You are viewing a plain text version of this content. The canonical link for it is here.
Posted to commits@hudi.apache.org by "shaurya-nwse (via GitHub)" <gi...@apache.org> on 2023/04/18 09:10:33 UTC
[GitHub] [hudi] shaurya-nwse opened a new issue, #8486: [SUPPORT] AvroRecordConverter throws NoSuchMethodError(Avro defaultValue) on schema change
shaurya-nwse opened a new issue, #8486:
URL: https://github.com/apache/hudi/issues/8486
**_Tips before filing an issue_**
- Have you gone through our [FAQs](https://hudi.apache.org/learn/faq/)?
Yes
- Join the mailing list to engage in conversations and get faster support at dev-subscribe@hudi.apache.org.
- If you have triaged this as a bug, then file an [issue](https://issues.apache.org/jira/projects/HUDI/issues) directly.
**Describe the problem you faced**
We've been running Hudi in production successfully for many of our tables. Our general use case is to create a Hive table from a Kafka topic and we use the Hudi deltastreamer for this.

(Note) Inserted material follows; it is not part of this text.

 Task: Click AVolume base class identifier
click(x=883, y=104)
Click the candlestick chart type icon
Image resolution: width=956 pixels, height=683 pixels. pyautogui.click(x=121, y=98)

Recently, one of our topics had an additional field added to it (with a default value) but deltastreamer started throwing exceptions. The stacktrace points to probably some version mismatch between Avro and Jackson used in the the `parquet-avro` package.
**To Reproduce**
We ran into this when saving the table on HDFS, but I could reproduce it locally as well.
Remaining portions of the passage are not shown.